Está bastante gordo y, aunque va bien vestido y con corbata, se ha quitado la americana. Está sudando. Es Itur, él siempre apacible y atento secretario del presidente.
—Te presento al general Saggin, delegado del ejército ziti en la Tierra. General Saggin, él es Douglas Wissel, ingeniero termonuclear de la corporación.
—Creo que hemos coincidido en un par de ocasiones… —se apresura a comentar Douglas, con una sonrisa políticamente correcta, aunque manteniendo una expresión seria, mientras extiende la mano.
El general Saggin, a pesar de su rango, viste americana negra, corbata y gafas de sol. Y es que el ejército de zitis residentes en la Tierra es absolutamente secreto y todos sus integrantes van de paisano. No existen galones ni signos distintivos en su vestuario, y tan sólo se reúnen de forma periódica para entrenar o cuando se solicita su presencia. Más que un ejército, podrían ser consideradas unas fuerzas especiales, preparadas para reunirse y actuar cuando sea necesario.
—Sí. Lo recuerdo a usted… —afirma el general, de rostro pálido y facciones duras—. Coincidimos en la Operación Cráter. No fue fácil arreglar lo que aquel consejero inepto e irresponsable llegó a hacer: un todoterreno totalmente calcinado, otro en el fondo del río y un agujero de cinco metros de profundidad.
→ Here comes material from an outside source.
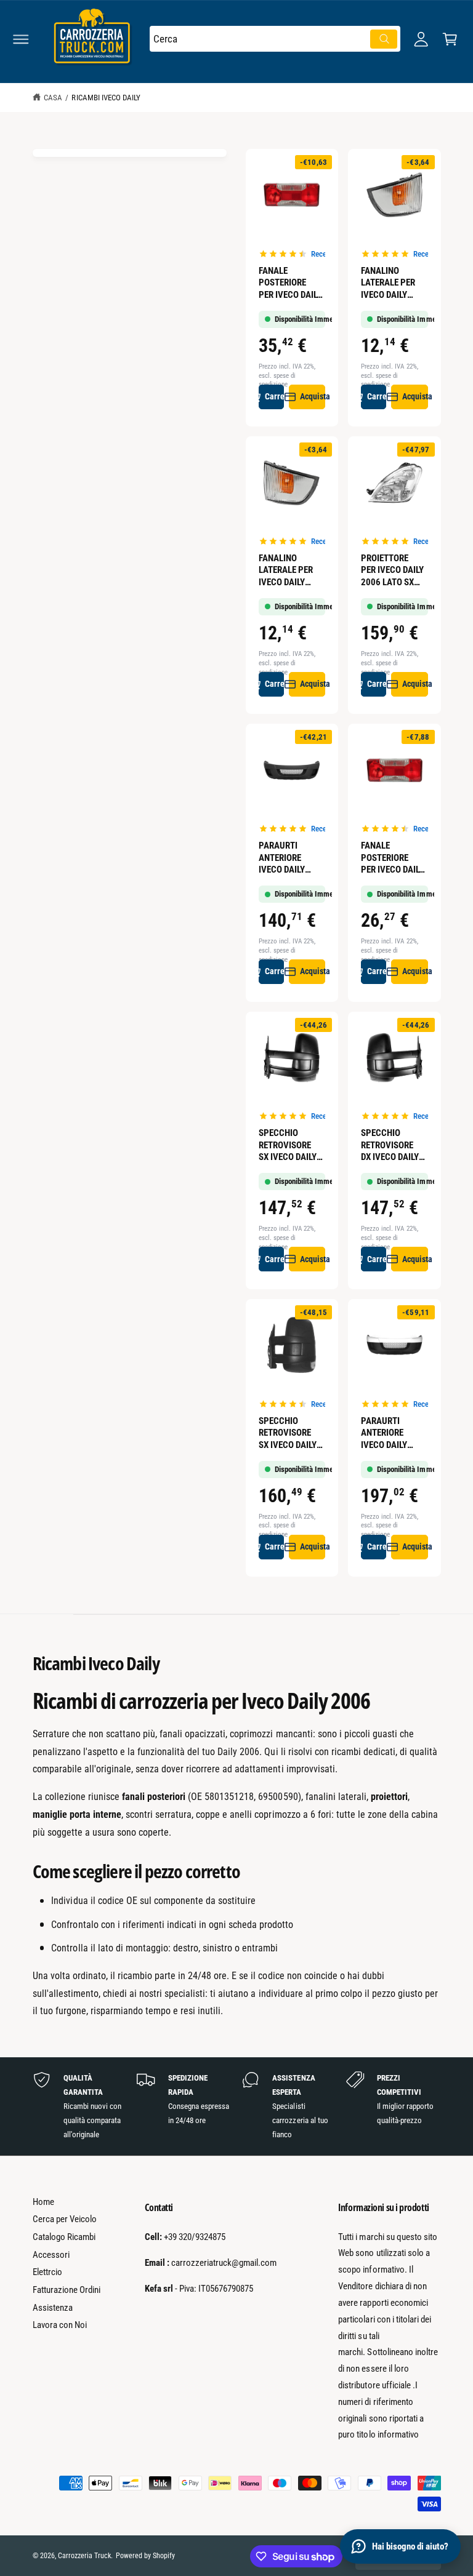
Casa (53, 97)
Eso es lo que yo denomino falta de profesionalidad.
—Sí… Claro… —murmura Douglas, y cambia con rapidez de tema—. ¿Sólo estamos nosotros en esta reunión? He venido tan deprisa como me ha sido posible…
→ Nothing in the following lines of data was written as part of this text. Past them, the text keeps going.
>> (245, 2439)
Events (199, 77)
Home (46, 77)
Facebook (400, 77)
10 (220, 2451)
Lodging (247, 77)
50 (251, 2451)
—¡Oh, no, no, amigo Douglas! —replica Itur—. Ni siquiera ha empezado. Debemos celebrar una junta extraordinaria y… —añade bajando el tono de voz— quizás deberán convocarse elecciones anticipadas.
—¿Elecciones anticipadas? —se extraña Douglas simulando sorpresa ante aquella información que ya conoce—. ¿En estos momentos de inestabilidad? Pero… ¿por qué?
—¡Últimamente ha cambiado todo el contexto en que vivimos, Douglas! —dice el general con severidad—. Y si nuestro presidente demuestra ser tan inepto que no sabe tomar las medidas adecuadas sin aquella vieja a su lado, seremos nosotros quienes las tomemos. Y le aseguro que entonces cambiarán muchas cosas. Ya verá usted cómo van a cambiar.